Claims to the Ludowinger legacy were raised from two sides: on the one hand by Heinrich Raspe's nephew, the Wettin Heinrich III. , Lord of the Margraviate of Meißen , who had received a contingent mortgage with Thuringia from Emperor Friedrich II. In 1242, and on the other hand from the last survivor of the family, Sophie von Brabant , daughter of Landgrave Ludwig IV and niece Heinrich Raspes, who inherited the inheritance for her son Heinrich claimed. Sophie was married to Duke Heinrich II of Lower Lorraine and Brabant . Her sister Gertrud was abbess of the Altenberg monastery near Wetzlar and was therefore excluded from the line of succession.

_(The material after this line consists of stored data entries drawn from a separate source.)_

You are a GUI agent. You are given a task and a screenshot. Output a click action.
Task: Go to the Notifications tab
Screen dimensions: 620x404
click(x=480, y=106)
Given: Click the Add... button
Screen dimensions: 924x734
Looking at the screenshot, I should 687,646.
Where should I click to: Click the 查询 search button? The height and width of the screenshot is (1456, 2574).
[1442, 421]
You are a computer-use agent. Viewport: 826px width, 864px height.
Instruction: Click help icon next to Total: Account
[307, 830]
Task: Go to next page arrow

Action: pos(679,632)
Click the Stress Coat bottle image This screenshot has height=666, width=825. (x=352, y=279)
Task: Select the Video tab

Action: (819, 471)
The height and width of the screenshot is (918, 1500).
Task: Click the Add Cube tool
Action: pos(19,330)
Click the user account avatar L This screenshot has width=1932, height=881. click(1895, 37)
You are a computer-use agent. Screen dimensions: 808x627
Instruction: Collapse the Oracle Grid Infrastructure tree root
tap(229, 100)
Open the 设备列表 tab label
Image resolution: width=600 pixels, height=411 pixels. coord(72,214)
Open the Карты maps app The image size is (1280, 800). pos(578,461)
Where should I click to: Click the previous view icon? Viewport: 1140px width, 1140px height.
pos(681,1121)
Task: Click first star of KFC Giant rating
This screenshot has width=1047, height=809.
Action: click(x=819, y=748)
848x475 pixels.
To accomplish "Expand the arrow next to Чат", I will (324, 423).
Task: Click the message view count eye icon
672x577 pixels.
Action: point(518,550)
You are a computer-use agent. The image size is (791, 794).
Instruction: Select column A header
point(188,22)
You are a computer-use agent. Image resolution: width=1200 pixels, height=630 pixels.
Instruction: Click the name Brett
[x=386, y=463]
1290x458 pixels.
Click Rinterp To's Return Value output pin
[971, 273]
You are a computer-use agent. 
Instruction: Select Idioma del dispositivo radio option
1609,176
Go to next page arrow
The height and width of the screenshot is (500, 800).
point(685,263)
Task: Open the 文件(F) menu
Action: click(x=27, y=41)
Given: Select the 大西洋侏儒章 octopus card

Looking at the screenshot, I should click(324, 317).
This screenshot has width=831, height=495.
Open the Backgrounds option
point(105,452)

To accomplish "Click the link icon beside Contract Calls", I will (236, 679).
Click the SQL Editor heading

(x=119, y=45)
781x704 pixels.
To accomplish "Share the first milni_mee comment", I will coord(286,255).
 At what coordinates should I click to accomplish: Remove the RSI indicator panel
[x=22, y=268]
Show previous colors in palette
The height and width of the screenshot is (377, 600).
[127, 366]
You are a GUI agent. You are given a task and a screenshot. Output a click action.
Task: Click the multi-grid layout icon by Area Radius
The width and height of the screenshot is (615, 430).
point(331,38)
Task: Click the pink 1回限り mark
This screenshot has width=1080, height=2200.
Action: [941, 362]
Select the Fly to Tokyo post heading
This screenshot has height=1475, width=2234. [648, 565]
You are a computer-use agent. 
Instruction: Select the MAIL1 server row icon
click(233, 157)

The war dragged on for 17 years. Sophie did not succeed in winning the entire Ludowinger legacy for her son Heinrich, but she was able to secure the Hessian possessions for him ( Langsdorfer Peace ), although the Archbishopric of Mainz also claimed it. This is how the Landgraviate of Hesse came into being . The Margraves of Meissen acquired Thuringia and from then on also carried the title of Landgrave of Thuringia.

The significance of the dispute and its outcome lies in the fact that an increasingly strong territorial principality of Hesse emerged and that at the same time the attempt started by the Ludowingers and now continued by the Wettins to build a strong territorial power in central Germany by connecting Thuringia and Hesse Ended. This was subsequently achieved by the Wettins in the margraviate of Meißen. With the acquisition of the Electorate of Saxony in 1423, however, the focus of their power was on the Elbe, and Thuringia became a peripheral area that - although ruled by Wettin princes, but increasingly fragmented through inheritance divisions into the Ernestine duchies - until the beginning of the 20th century political insignificance sank.